I currently teach elementary students from age 5 to 12 using drama enhancement and integration. Basically, that means I teach everything (math, science, English, history) using drama/theatre techniques. My students go from creating tableaux of Paul Revere’s ride, to creating genetics machines, to redesigning fairytales, to clapping rhythms for times tables. I love that it keeps me on my toes and my students are grateful for the chance to get out of their chairs and move! Sometimes I think they even forget they’re learning. :) I am also currently working as a graduate assistant for the Kem C. Gardner Policy Institute, studying everything from tax structure to air quality to education funding. While my primary interest is education policy, I am finding that all policy is interconnected and there are so many social issues that deserve to be studied! I spend my evenings taking classes and doing homework for my policy graduate program.
How did your time at USU prepare you for your current position? Are there any specific skills, competencies, or understandings you developed at USU that you might not have otherwise developed?
My time at USU prepared me exceptionally well to be a teacher. Matt Omasta runs a theatre education program with high expectations and those expectations led me to surpass what I thought I was capable of. I learned to write detailed lesson plans using effective strategies. I learned professionalism. I learned to collaborate. I learned to efficiently manage my time. While these are skills I might have been able to learn elsewhere, I don't know that I could have learned them as well as I did as a part of this program.
It was also this program that sparked my interest in studying public policy. After reading Savage Inequalities by Jonathan Kozol for a seminar course, I found myself frustrated at educational inequities and passionate about searching and advocating for solutions. Had I not been in this program and been exposed to this book, I may be looking at a different career path. This experience helped me to look beyond myself and my immediate environment and recognize the need for improved policy and work in social justice.
What is one of your favorite memories from your time in USU’s Theatre Education program?

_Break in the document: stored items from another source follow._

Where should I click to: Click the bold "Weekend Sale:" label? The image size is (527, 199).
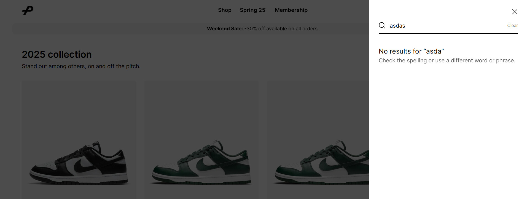click(225, 29)
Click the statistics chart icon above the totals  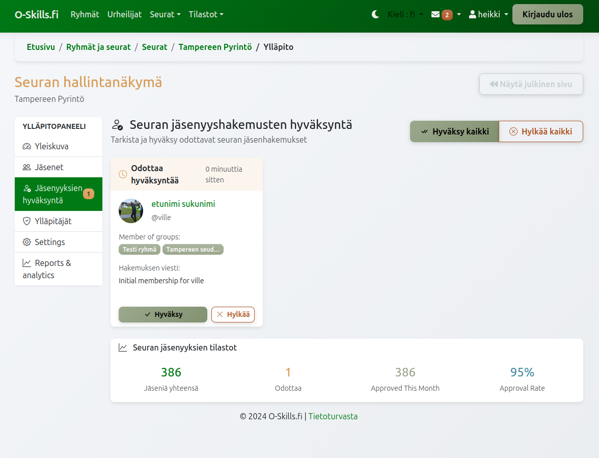click(122, 347)
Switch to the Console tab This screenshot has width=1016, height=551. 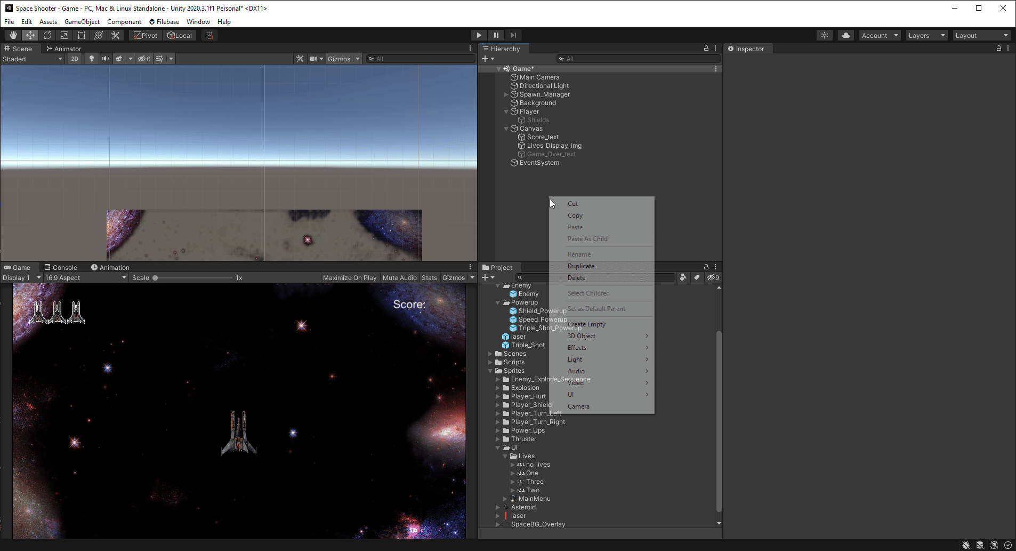tap(61, 267)
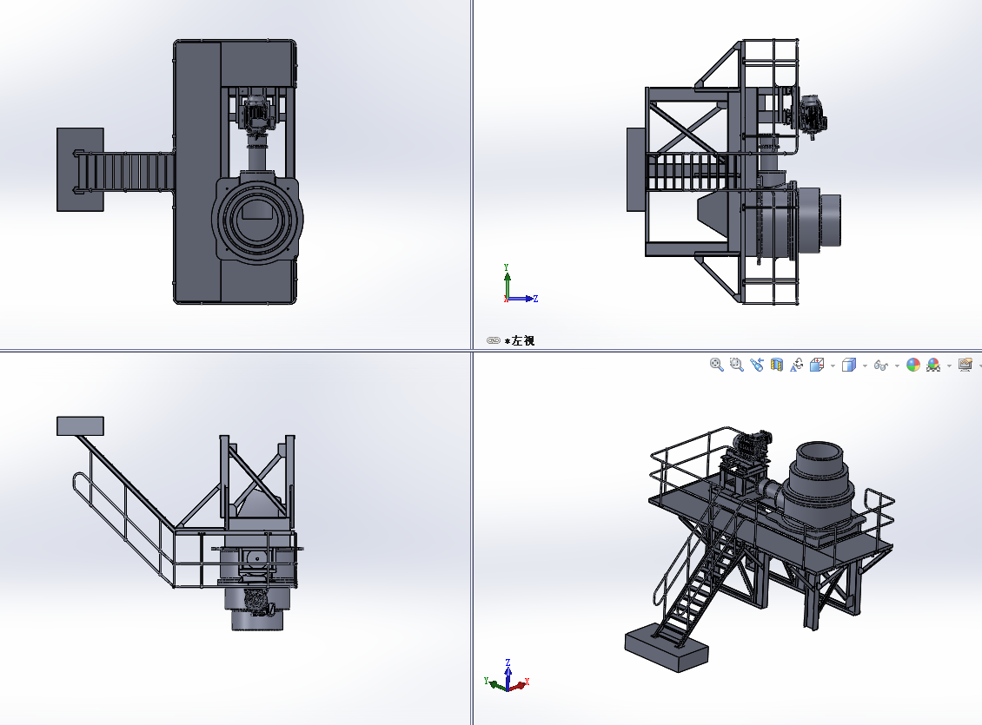
Task: Click the View Orientation cube icon
Action: click(817, 366)
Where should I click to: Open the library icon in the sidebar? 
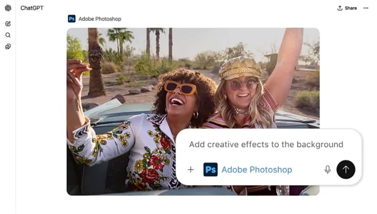click(x=8, y=46)
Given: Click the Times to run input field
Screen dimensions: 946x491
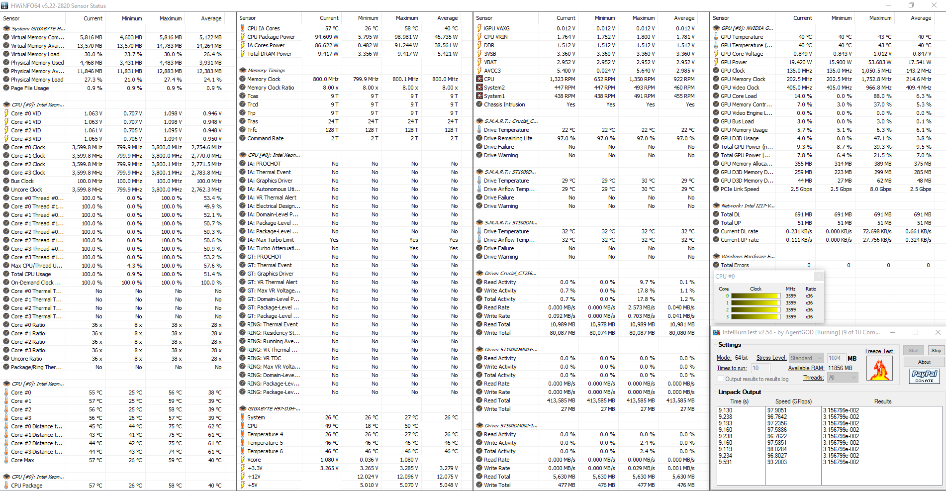Looking at the screenshot, I should click(x=760, y=368).
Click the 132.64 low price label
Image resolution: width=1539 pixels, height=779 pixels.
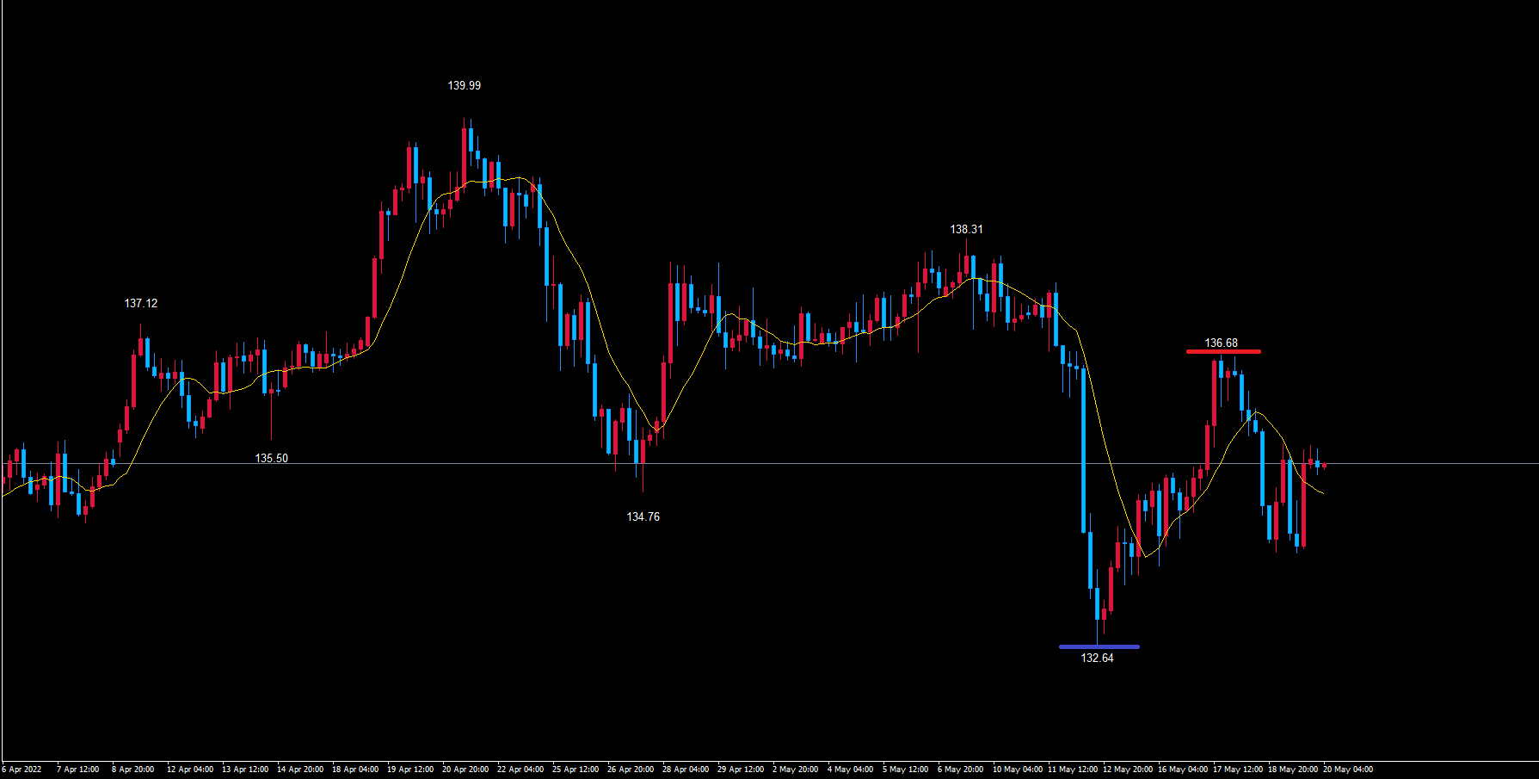pyautogui.click(x=1097, y=658)
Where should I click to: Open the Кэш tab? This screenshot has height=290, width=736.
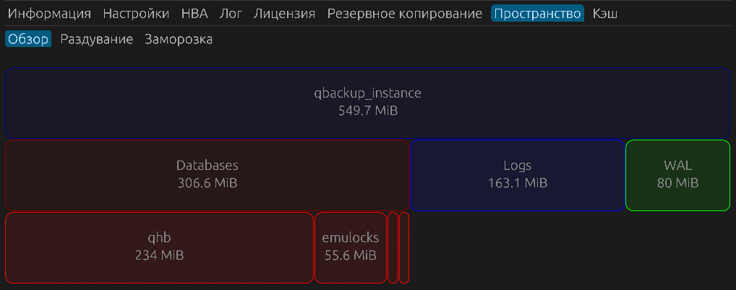pos(605,14)
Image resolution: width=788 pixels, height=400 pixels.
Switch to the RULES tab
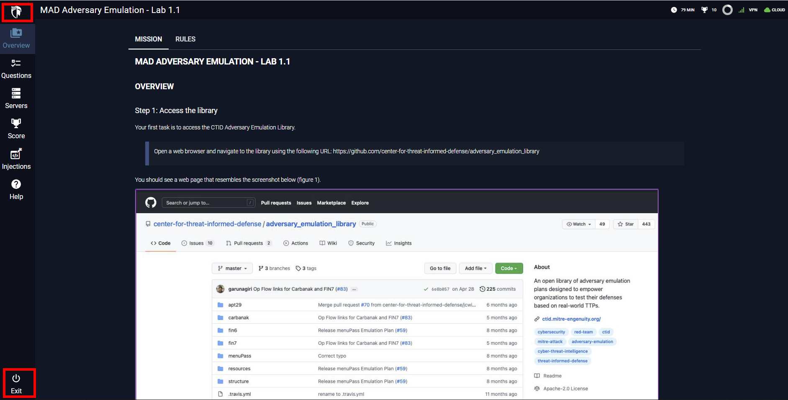(x=185, y=39)
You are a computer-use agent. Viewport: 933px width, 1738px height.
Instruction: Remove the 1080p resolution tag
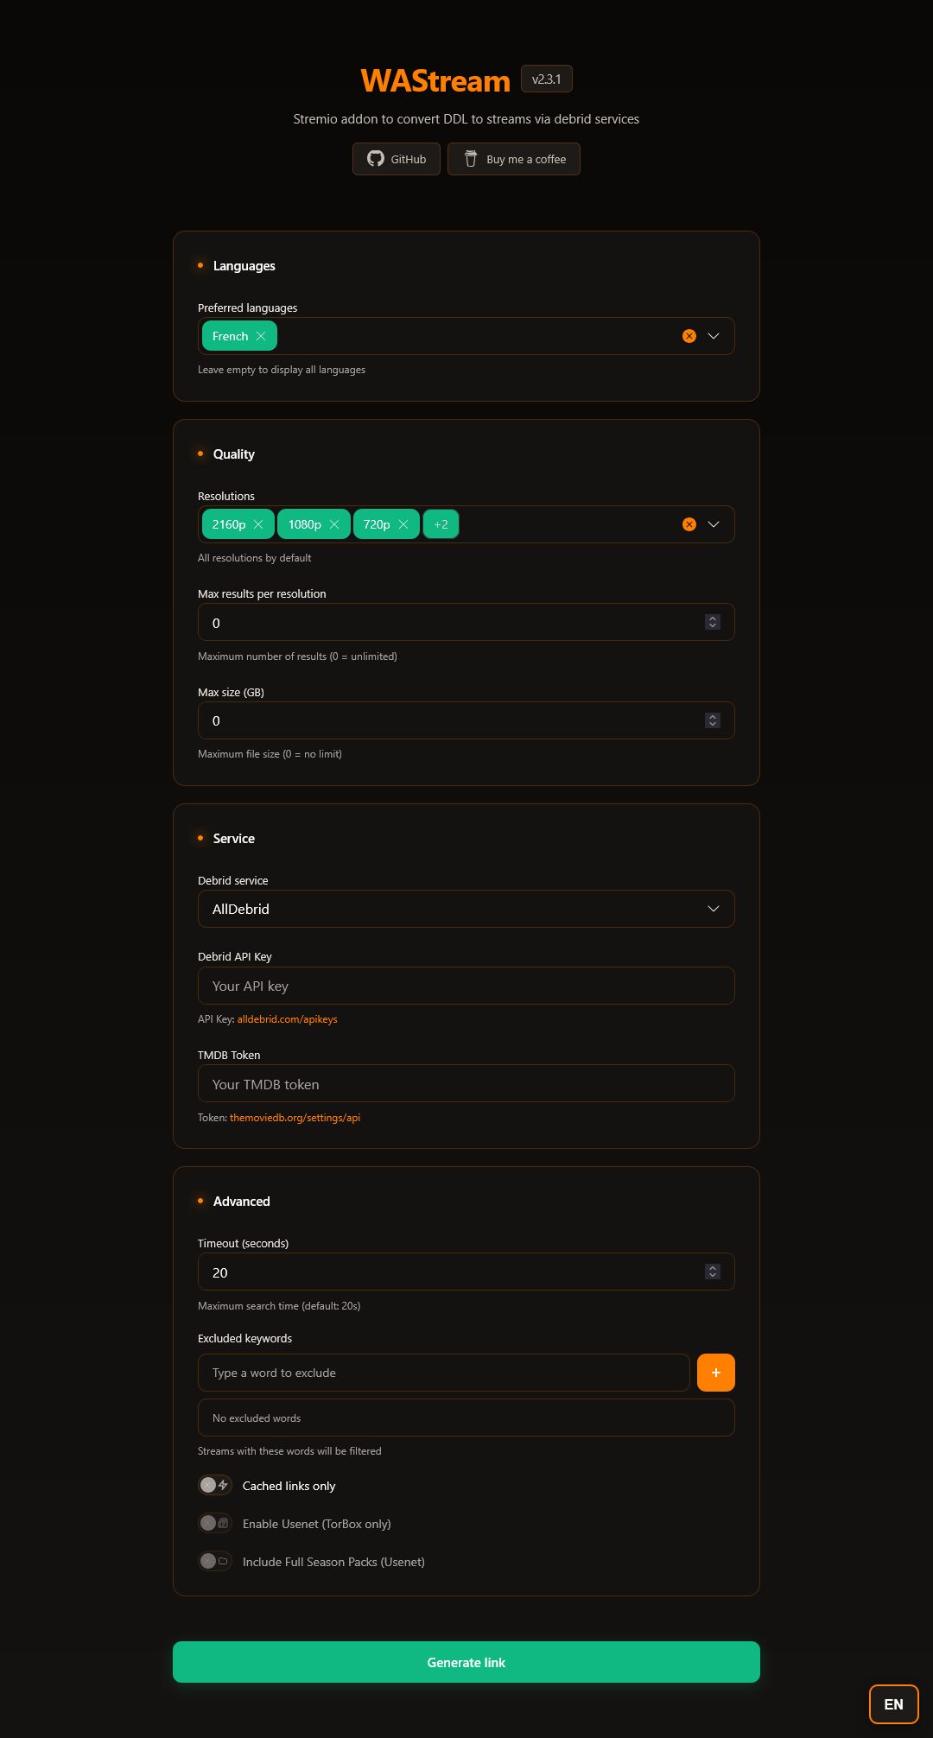(334, 524)
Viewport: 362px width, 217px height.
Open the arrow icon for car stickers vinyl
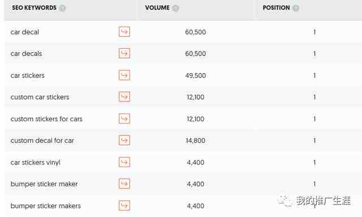click(x=124, y=162)
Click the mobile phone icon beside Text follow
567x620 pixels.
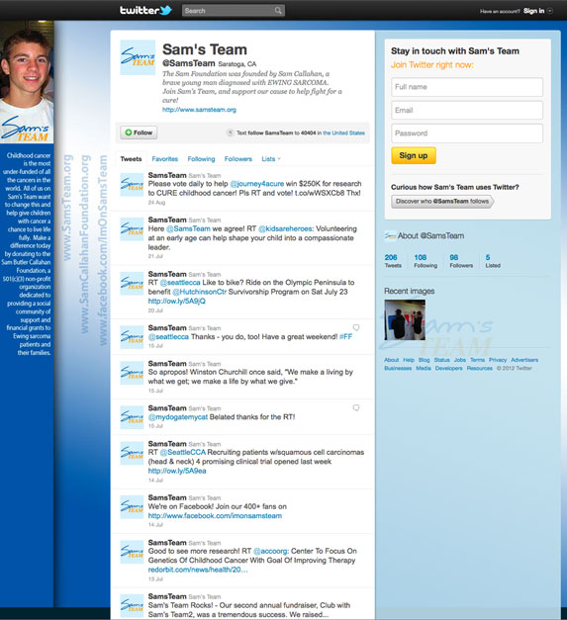[x=230, y=133]
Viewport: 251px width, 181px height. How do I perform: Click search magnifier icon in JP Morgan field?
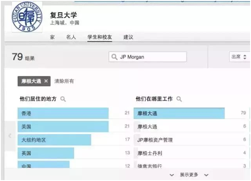click(x=114, y=57)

My favorite memories from USU all involve the people. I loved Chester’s holiday celebrations, late-night portfolio parties, and trips to AATE conferences. My classmates were some of my greatest teachers and even better friends. Spending time with them, often venting about a difficult project or the stresses of school, are some of my favorite memories.
What advice would you offer to a potential student considering studying theatre education at USU?
Embrace the challenge. The theatre education program is far from easy, but nothing worth doing is. While all the coursework, extracurriculars, and other requirements can seem overwhelming, the best advice I can give you is to jump in feet first. Take every opportunity that is thrown your way, and take it with the attitude that you want to squeeze it for everything it’s worth. Do research, present at AATE, do service, work as a teaching assistant, teach guest lessons in schools, direct, design. Every opportunity I had taught me something that shaped me as a teacher, artist, and human and I am very grateful for that today.